Exercise: Show every line of the entries below that contains the string "pyautogui", matching case exactly.
-- Begin Provided information --
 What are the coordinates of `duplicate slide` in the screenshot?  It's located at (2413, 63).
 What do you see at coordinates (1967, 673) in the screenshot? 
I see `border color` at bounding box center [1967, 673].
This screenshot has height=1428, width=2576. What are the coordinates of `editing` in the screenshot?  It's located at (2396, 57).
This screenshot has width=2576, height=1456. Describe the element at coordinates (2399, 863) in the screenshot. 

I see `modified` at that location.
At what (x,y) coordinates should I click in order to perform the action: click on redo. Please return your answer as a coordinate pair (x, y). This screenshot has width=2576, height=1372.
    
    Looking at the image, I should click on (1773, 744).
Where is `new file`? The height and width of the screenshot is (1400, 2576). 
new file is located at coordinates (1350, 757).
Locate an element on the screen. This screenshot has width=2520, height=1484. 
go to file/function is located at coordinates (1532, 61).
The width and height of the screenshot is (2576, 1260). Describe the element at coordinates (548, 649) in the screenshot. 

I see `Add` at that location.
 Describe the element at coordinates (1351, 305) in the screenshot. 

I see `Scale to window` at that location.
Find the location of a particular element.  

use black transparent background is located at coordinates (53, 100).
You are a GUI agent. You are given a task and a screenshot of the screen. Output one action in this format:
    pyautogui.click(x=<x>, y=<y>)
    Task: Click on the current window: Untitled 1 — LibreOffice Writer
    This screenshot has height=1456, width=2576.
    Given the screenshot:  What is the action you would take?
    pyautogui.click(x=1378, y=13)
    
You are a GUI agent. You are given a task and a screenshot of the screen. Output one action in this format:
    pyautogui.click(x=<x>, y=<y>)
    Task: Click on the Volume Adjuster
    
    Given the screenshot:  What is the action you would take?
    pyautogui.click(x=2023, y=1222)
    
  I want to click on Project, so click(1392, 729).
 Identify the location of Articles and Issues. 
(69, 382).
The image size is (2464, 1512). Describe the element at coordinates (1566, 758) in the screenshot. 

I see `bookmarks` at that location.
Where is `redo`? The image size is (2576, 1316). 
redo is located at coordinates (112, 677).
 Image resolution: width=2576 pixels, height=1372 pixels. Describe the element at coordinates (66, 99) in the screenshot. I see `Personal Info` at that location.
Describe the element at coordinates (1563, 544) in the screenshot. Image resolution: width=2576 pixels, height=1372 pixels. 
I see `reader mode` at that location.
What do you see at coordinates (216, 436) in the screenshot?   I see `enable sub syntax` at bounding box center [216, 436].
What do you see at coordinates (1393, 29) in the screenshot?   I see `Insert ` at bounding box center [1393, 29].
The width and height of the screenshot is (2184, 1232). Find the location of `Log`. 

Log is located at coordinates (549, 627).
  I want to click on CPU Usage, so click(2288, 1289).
-- End Provided information --
Task answer:
    pyautogui.click(x=<x>, y=<y>)
    pyautogui.click(x=1378, y=13)
    pyautogui.click(x=<x>, y=<y>)
    pyautogui.click(x=2023, y=1222)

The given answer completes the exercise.